TASK: Lay out the listing, starting at the line containing "Image resolution: width=811" and ending at the line containing "Action: (1238, 157)", as a two-column CSV with the columns input and output. Give one row per entry with its text and its answer, each in a single quoted field with line breaks replaced by spaces.

(Stored dataset items)
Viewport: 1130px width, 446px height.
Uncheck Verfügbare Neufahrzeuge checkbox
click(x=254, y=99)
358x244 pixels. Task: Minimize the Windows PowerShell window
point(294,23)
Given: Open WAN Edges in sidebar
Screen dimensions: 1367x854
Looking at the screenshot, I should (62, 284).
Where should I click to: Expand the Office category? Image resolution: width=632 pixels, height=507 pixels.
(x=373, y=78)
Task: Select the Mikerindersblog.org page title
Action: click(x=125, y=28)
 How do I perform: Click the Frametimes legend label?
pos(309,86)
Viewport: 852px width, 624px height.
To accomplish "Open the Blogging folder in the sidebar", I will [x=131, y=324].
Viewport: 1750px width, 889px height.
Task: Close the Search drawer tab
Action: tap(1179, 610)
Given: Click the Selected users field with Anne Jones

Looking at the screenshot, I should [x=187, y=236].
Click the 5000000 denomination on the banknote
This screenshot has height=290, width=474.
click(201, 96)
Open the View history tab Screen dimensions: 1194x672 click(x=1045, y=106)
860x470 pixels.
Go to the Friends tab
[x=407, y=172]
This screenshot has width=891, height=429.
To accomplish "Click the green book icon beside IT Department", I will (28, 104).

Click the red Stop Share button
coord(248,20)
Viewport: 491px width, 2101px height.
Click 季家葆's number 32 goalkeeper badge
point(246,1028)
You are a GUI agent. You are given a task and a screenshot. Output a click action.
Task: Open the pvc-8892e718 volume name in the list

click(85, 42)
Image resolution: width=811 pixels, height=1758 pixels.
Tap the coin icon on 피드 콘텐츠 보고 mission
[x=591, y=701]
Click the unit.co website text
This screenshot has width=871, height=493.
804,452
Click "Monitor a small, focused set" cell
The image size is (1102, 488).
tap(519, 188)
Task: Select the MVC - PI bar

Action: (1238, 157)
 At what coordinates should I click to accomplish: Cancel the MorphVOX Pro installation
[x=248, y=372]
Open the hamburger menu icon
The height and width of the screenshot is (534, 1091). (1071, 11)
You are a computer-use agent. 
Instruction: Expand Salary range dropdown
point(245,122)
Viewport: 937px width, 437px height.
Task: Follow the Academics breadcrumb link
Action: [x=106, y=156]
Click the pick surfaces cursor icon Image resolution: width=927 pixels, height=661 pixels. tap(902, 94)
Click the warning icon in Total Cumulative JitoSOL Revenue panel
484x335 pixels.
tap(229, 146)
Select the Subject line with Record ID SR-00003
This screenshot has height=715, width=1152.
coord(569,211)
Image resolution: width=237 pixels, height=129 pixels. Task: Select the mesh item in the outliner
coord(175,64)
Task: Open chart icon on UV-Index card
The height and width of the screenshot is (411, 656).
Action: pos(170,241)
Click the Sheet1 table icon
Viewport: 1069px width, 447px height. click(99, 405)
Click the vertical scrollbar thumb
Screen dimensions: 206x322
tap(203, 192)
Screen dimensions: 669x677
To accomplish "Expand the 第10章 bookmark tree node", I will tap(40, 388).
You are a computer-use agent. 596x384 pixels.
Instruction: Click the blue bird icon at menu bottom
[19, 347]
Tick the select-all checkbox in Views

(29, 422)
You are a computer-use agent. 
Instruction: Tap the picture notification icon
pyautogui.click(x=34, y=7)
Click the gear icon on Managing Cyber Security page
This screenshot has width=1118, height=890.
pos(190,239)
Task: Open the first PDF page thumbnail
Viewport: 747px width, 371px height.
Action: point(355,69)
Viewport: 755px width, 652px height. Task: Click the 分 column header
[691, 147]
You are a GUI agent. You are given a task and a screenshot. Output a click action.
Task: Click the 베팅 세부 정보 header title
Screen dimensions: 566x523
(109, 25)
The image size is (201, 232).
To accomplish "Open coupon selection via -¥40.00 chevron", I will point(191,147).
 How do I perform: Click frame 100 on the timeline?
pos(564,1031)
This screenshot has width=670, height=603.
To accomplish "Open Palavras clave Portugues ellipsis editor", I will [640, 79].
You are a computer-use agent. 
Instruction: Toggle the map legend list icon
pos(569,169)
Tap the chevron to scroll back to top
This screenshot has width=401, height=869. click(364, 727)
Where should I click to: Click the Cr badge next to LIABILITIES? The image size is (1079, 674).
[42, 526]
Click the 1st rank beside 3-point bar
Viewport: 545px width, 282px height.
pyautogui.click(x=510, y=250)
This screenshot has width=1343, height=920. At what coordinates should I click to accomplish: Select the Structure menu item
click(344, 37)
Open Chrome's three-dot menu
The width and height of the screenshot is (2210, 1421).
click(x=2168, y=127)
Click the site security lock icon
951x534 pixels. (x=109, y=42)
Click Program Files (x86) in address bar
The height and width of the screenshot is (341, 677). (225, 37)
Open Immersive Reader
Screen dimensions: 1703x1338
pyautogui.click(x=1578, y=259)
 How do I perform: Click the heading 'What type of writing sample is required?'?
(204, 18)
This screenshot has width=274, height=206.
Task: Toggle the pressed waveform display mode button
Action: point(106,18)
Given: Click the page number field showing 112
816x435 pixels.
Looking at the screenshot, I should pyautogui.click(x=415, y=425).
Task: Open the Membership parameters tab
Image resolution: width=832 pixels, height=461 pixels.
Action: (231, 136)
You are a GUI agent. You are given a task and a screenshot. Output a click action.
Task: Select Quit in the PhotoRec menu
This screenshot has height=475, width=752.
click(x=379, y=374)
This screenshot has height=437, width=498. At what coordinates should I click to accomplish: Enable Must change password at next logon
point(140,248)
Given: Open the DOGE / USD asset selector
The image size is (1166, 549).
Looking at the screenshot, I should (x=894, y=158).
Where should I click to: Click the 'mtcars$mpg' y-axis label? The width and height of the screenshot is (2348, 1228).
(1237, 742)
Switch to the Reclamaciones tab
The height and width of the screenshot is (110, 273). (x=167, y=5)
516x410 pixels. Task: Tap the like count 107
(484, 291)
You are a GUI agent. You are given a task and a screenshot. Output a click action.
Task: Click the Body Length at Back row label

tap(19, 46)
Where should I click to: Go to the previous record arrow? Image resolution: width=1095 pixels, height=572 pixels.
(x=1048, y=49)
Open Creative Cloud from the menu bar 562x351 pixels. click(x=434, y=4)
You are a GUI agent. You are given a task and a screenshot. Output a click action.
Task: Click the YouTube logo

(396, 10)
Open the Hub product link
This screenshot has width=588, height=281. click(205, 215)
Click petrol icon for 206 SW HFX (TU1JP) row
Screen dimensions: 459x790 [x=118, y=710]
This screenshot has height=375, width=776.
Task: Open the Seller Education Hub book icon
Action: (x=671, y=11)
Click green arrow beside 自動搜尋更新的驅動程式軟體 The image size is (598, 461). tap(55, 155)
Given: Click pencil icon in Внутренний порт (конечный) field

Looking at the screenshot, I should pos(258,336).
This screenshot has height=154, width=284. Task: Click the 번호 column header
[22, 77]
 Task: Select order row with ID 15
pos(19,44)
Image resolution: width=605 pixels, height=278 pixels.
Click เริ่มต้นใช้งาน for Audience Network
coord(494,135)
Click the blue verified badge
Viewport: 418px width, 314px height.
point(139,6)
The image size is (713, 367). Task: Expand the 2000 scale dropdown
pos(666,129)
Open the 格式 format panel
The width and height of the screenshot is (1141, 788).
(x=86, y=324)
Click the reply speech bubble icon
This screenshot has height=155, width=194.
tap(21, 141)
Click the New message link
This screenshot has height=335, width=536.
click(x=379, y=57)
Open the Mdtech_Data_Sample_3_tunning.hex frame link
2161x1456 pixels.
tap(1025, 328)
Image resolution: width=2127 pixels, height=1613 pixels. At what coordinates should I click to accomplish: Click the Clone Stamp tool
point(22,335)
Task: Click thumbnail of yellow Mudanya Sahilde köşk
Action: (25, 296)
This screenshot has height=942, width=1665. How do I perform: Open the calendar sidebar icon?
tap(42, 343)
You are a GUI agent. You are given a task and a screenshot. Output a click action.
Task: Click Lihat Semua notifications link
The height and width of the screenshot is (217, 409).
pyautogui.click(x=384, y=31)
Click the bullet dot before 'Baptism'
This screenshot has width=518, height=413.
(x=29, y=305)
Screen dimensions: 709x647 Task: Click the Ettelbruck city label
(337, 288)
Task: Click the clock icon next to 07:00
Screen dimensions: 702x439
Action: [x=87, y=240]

SOLUTION TO THIS TASK:
input,output
"Image resolution: width=811 pixels, height=1758 pixels. Tap the coin icon on 피드 콘텐츠 보고 mission","[x=591, y=701]"
"Click the unit.co website text This screenshot has width=871, height=493.","804,452"
"Click ""Monitor a small, focused set"" cell The image size is (1102, 488).","tap(519, 188)"
"Task: Select the MVC - PI bar","Action: (1238, 157)"